To get higher returns from Equity you need to be able to stay put even during the ugly times. Investing is about meeting your financial goals 10-30 years in the future, not getting the high score for this year, so making your portfolio match your risk tolerance is key to staying disciplined. You can work out your risk tolerance using internet tools – see the Vanguard website for example.
The 60/40 Portfolio
The 60/40 (Equities/Bonds) portfolio is the portfolio balance that the financial media often focus on – it is agreed to be the happy medium of investing portfolios. Its tilt towards Equities makes it pro-growth, but the significant slug in Bonds provides welcome relief during crashes when other investors flee to safer assets. This has worked extremely well over long periods of time; marginally underperforming a pure Equity portfolio but with something like 40% less volatility. Decent return and undisturbed sleep! Over the long term, Bonds will be a drag on performance but, if you think you might sell when (as will happen) the global stock market falls by 20%-50%, then you need Bonds.
Of course, all the figures discussed earlier are historical and cannot be relied on to happen in the future. Due to the low-interest rates currently from Bonds, some believe that the 60/40 fund will not make these kinds of returns in the future.
Diversification is still the answer
There is some worry that Bonds do not offer as much diversification or negative correlation from Equities as in the past. In the current market (June 2022) both Equities and Bonds are down in value since the start of the year – but I believe this is a short-term trend and could well change before the end of the year. In the past 20 years, the return correlation between Equities and Bonds has tended to move into positive territory for short periods, before reverting back to a negative state, if given enough time.
When central banks raise interest rates in response to increasing inflation, it causes Bond prices to fall as inflation erodes the fixed income they pay. Sometimes the price return can be negative but the total return positive - if the Bond pays enough interest. Still, Bonds are what you need in a portfolio when there is uncertainty, as a buffer, even when inflation is high.
Emergency fund saves the day!
In a climate where both Equity and Bonds are down and you need some ready cash – this is when your Emergency Fund comes into its own. You can leave both the Equity and Bonds to recover (hopefully Bonds recover fairly quickly) and spend on items planned for outside your regular income/expenditure budget, using your emergency fund.
At the start of your career, you should be aiming to have an emergency fund of around 3-6 months of income.
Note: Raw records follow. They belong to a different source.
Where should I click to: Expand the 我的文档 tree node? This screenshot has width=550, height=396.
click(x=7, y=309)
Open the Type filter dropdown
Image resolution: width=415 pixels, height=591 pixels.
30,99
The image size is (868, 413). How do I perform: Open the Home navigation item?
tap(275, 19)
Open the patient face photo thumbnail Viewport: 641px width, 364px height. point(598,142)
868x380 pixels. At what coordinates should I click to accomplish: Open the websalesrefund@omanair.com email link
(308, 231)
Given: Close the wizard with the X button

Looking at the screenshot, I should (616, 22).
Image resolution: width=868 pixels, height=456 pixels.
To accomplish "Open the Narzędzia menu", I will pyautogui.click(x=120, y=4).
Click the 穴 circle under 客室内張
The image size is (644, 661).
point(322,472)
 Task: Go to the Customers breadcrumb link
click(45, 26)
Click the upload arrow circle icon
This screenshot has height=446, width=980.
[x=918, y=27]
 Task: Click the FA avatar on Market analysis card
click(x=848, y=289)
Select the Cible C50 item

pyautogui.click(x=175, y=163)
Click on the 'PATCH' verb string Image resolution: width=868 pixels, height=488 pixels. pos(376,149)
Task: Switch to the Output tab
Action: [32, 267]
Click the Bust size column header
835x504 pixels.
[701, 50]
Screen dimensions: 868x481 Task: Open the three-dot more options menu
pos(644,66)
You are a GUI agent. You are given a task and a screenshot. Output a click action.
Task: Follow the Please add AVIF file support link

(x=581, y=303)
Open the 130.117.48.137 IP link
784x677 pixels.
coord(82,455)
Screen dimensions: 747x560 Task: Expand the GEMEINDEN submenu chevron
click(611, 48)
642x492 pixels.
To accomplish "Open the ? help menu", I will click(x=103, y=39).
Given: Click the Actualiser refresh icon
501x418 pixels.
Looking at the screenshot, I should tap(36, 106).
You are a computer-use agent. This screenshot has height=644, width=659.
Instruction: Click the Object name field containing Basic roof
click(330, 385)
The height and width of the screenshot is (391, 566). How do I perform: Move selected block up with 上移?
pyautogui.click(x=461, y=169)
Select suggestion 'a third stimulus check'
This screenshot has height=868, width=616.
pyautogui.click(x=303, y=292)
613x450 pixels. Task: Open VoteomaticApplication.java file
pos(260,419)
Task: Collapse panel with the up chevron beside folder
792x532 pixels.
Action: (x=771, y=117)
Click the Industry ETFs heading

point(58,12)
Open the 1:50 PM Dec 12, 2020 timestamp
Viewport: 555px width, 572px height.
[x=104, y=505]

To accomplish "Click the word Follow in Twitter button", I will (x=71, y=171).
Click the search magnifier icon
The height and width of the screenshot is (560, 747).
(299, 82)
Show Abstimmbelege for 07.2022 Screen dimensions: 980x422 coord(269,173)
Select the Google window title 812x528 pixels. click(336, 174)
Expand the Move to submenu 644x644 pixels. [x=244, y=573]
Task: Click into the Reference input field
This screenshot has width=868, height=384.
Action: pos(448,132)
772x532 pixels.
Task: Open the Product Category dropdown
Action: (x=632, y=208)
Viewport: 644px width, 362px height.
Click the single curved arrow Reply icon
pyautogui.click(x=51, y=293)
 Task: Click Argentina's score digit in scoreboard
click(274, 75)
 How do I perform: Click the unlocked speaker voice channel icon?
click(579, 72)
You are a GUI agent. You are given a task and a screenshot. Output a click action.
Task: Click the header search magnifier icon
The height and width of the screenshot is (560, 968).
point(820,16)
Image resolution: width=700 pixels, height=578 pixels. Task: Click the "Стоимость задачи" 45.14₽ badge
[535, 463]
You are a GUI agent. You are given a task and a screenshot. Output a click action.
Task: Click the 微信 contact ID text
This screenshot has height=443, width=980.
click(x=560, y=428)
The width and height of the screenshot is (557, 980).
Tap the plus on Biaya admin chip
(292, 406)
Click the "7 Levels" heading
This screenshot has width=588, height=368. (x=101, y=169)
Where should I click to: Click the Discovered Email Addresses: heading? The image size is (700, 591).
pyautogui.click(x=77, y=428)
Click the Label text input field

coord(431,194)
By the end of your career, you should be aiming for 1-2 years’ worth of income so that you are protected from a market crash at retirement just as your working income stops and you are relying on your investment portfolio to provide an income.
The conventional wisdom today is that neither Equity nor Bonds will thrive in a low growth, high inflation environment. Yet, for a long-term investor, this is good news. Equity is currently cheaper than it was 6 months ago, so is effectively on sale! As for Bonds, rising interest rates provide higher guaranteed returns.
So the underlying principle of diversification, putting your eggs in more than one basket, is alive and well!